"""

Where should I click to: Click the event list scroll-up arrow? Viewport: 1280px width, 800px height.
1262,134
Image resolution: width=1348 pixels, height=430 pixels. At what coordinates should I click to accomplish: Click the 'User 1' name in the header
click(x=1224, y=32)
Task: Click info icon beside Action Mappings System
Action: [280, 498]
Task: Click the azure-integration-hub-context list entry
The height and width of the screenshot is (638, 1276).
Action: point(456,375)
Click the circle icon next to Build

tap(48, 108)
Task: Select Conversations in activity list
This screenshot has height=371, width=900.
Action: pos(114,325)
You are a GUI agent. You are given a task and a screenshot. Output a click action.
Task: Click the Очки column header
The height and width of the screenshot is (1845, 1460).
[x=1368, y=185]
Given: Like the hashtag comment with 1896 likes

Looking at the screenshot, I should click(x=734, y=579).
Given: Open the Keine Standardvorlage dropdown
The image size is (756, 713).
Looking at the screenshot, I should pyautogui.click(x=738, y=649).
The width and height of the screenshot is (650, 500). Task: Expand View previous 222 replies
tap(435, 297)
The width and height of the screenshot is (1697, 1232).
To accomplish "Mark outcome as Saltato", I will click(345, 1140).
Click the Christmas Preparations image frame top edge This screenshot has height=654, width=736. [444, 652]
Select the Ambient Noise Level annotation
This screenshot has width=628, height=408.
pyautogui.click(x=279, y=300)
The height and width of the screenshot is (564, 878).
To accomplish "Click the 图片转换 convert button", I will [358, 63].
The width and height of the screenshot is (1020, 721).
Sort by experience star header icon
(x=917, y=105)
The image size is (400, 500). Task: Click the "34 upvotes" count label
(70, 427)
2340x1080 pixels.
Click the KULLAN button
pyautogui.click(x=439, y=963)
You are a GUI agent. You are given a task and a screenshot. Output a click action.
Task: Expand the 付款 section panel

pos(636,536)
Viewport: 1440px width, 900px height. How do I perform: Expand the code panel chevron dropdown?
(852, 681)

"""

** Directions for this task **
All lines from the one that contains "2340x1080 pixels." through the end of the material are to be quoted exactly, with both ends included.

** Output of the exercise **
2340x1080 pixels.
Click the KULLAN button
pyautogui.click(x=439, y=963)
You are a GUI agent. You are given a task and a screenshot. Output a click action.
Task: Expand the 付款 section panel

pos(636,536)
Viewport: 1440px width, 900px height. How do I perform: Expand the code panel chevron dropdown?
(852, 681)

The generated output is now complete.